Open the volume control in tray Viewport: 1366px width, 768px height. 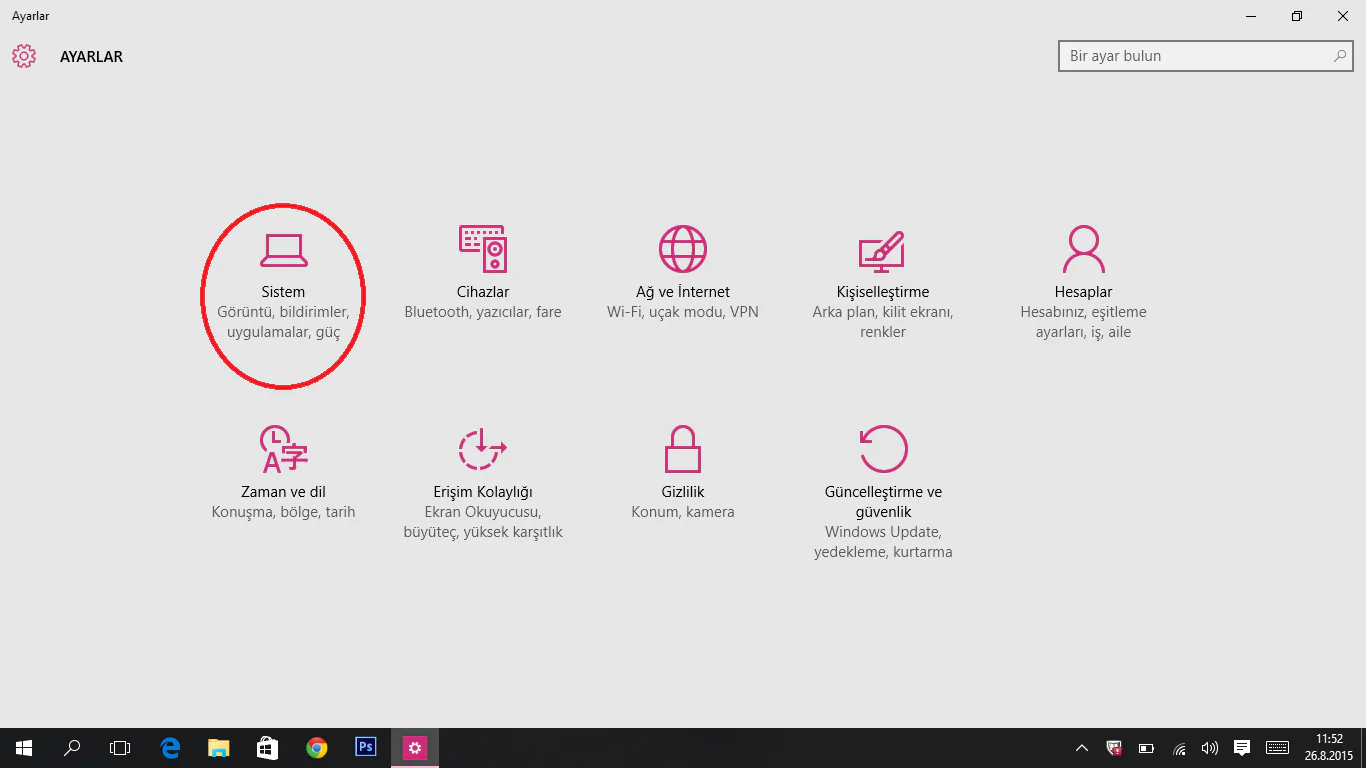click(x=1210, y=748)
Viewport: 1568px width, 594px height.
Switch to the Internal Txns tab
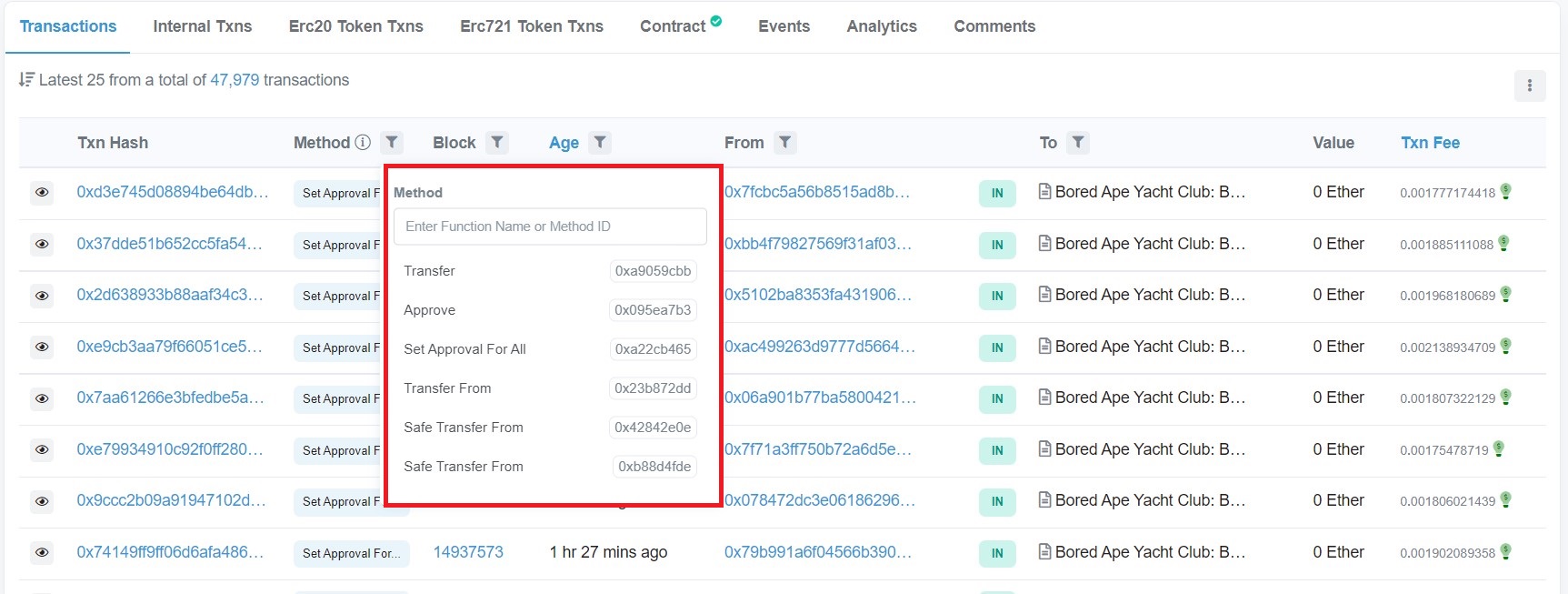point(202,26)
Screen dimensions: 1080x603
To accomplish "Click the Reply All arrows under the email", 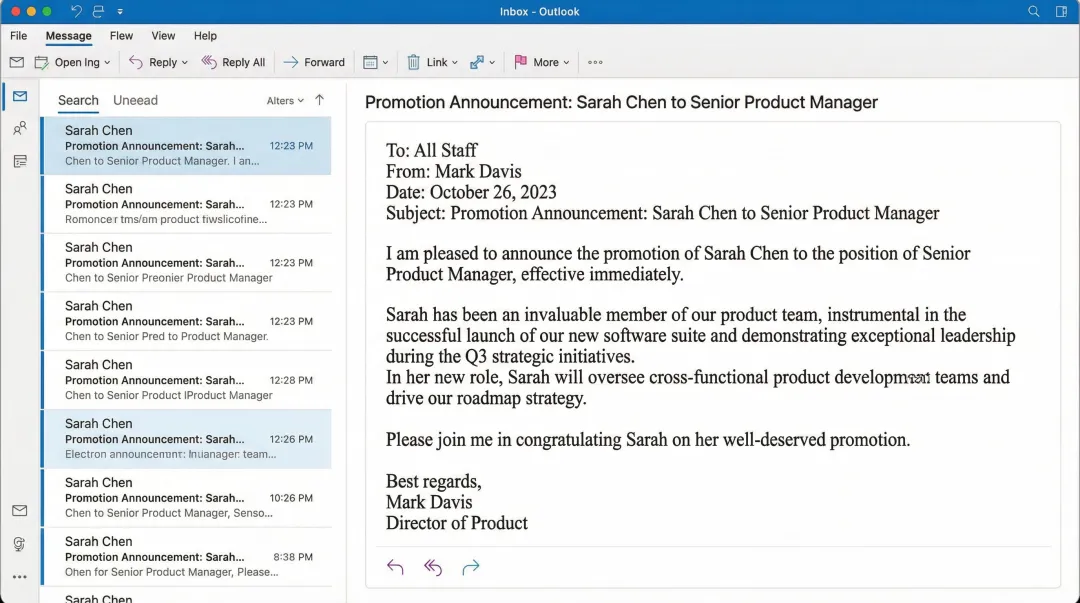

☆ ☆ ☆ ☆ ☆ ☆ ☆

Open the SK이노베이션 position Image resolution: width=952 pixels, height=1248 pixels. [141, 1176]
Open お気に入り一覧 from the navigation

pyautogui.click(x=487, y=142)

☆ ☆ ☆ ☆ ☆ ☆ ☆

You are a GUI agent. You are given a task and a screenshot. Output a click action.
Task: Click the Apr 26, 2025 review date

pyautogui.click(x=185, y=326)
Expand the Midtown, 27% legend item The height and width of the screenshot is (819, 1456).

☆ ☆ ☆ ☆ ☆ ☆ ☆

§ The task:
Pull out each line of the data containing the word "screenshot", matching case exactly.

§ The solution:
You are a GUI agent. You are given a task and a screenshot. Output a click action.
Expand the Midtown, 27% legend item The height and width of the screenshot is (819, 1456).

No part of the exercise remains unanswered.